Ну, вытащили мы солдата, смотрим: лицо в крови, ноги в крови… Одна нога перевязана бинтом, другую, должно, не успели… Так вся, как бурак…

Вытащили, значит…

А я как уж совсем тут обрусел, сейчас недолго думавши:

— Доктора! Санитаров! Носилки! — кричу. Да…

И вдруг, мое почтение — доктор. Вот он.

Подошел.

— Снять, — говорит, — бинт!

А солдат:

— Ваше благородие, как можно бинт снять, она у меня на одной ниточке.

Он опять:

— Снять!

А солдат:

— Перевяжите, ваше благородие, лучше сначала другую. — Никаких, — кричит, — перевязок!

Ах, ты Господи! Что вы с ним поделаете?

И что же вы думаете, ведь, сняли.

II только что, слава тебе Господи, сняли, как ни в чем не бывало.

Даже не хромает… Даже кровь пропала. Во!

Глядь, откуда ни возьмись — офицер этот в кителе. Остановился. Поглядел, поглядел…

— Да, — говорит, — молодцы наши доктора…

II пошел себе дальше.

Я сейчас к Федорову:

— Что такое? Как так?..

— Дух, — говорит, — тут такой лекарственный… В роде, значит, как в Крыму. Чуете?

— Как в Крыму? — спрашиваю.

— Да, как в Крыму…

Чудеса! Прямо чудеса!..

— И ничего, — говорит, — не берут! Ничего… У нас, — говорить, — дух вольный… Кто хочет, — говорю, — сейчас разинь рот и глотай…

Ловко?.. То-то и дело. Так уж заведено. Потому если и так рассудить, например: чай или, скажем, деготь…

Пришел в лавку.

— Ну-ка, молодчик, свесь там фунт или два…

А как ты дух свесишь?

И опять же его ни в пузырек, никуда. На то он и дух. Дальше пошли.

Вижу опять окно. И сидят под окном двое солдатиков. Высунулись в окно, вниз смотрят. Только спины и видно да затылки.

Один ноги задрал.

Остановились мы.

Я спрашиваю:

— Что делают?

— Слушай! — говорит Федоров.

И вдруг слышу: ш-ш-ш… Потом шлеп! Потом, опят немного погодя: шлеп…
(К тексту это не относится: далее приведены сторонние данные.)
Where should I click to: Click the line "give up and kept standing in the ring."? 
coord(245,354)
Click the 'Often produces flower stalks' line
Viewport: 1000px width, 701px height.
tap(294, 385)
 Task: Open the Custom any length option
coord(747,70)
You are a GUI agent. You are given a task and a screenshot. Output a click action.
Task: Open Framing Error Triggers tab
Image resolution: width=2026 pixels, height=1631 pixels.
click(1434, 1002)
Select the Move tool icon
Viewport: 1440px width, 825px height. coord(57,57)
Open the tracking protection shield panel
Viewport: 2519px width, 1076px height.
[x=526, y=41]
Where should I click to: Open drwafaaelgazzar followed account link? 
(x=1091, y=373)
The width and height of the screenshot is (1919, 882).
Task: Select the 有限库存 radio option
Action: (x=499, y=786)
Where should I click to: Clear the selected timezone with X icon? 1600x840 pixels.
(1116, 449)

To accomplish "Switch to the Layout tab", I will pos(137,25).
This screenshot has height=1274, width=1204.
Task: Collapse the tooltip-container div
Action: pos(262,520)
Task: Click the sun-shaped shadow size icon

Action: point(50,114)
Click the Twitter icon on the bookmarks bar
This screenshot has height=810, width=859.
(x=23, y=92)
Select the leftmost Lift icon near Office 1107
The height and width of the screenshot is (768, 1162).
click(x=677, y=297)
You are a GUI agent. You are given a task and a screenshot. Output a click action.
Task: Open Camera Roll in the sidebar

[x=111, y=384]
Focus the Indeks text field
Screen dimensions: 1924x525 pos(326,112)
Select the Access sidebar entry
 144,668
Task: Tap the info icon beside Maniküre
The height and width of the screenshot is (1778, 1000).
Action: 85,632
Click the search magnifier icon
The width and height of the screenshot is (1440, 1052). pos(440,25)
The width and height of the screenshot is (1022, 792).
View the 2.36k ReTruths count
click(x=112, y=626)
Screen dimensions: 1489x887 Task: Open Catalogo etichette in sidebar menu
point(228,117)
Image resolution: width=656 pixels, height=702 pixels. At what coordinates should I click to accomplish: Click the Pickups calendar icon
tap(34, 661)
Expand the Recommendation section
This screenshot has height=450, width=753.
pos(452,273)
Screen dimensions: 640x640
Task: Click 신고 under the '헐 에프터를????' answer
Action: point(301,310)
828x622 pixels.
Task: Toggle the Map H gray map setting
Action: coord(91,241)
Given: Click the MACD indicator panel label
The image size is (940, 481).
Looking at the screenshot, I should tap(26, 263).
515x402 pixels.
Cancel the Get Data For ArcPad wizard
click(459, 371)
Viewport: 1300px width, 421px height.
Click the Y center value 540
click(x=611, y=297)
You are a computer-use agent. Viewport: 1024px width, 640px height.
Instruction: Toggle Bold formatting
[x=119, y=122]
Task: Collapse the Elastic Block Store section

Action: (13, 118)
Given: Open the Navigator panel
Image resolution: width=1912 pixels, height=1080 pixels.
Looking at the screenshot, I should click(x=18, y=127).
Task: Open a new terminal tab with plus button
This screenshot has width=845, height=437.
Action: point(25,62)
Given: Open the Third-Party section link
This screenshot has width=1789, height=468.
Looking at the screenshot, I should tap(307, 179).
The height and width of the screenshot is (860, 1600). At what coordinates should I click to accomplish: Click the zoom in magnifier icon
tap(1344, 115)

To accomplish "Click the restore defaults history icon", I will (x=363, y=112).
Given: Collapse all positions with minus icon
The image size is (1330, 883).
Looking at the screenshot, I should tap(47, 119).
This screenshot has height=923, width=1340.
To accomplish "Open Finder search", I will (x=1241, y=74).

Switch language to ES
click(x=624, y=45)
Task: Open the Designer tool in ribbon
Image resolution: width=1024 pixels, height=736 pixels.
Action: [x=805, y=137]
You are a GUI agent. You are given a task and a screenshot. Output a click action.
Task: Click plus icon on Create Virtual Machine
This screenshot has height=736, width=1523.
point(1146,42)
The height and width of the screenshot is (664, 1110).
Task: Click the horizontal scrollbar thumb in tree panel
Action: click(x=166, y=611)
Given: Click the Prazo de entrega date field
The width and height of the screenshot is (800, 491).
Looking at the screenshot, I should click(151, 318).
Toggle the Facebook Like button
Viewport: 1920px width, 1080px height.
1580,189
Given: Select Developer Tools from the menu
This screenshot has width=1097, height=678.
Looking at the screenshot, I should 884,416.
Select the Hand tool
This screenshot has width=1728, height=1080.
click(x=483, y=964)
Слышу, что внизу шлепает и шипит внизу.

Все равно, как плюют на что… Только плюют-то — плюют, а зачем оно шипит?..

— Плюют? — спрашиваю.

— Плюют…

Гм… Удивительная вещь!

— А для чего плюют?

— Играют, — говорят. — Карт тут нету, так они — в плевки. Да пойдем, — говорит, — поглядим.

Подошли.

Гляжу (в окошко то все видно), внизу это, значит, может, саженей на пятьдесят японская батарея. Скорострельная. Да жарят так, что страсть… Бум-бум… Выстрел за выстрелом. Страсть.

Палец к орудию приложить нельзя… До того, значит…

А они это… Сейчас один:

— Твоя очередь, валяй!..

А другой свесится с подоконника, возьмет и плюнет…

И так трафит, чтобы на орудие…

И значит, ежели попал, сейчас и шлепнет… А потом зашипит.

Ш-ш-ш… Потом: шлеп…

— А ну-ка, — говорю, — братцы, дайте мне.

И только, что было приготовились (конечно, подвинулись, дали мне место, а один даже говорит: «весьма приятно»), только приготовился, гляжу — наш батарейный… Только не на японской, а на нашей стороне.

Кричит:

— По местам!

Все равно, как он сдернул меня сверху.

Так и полетел вниз кубарем… И уж, гляжу, я в землянке и уж пояс застегиваю.

И вот сейчас, хоть убей меня — ей Богу не знаю, сон ли это, или другое что…

Сорокин кончил свой рассказ.

— Расскажи, — слышатся голоса, — Сорокин, расскажи еще!!!

Сорокин молчит. Он уже устал рассказывать.

— Истинно, рай, — замечает кто-то и вздыхает — Эх-ма-хма…

Будто ему никогда, никогда не побывать в этом раю… даже и во сне.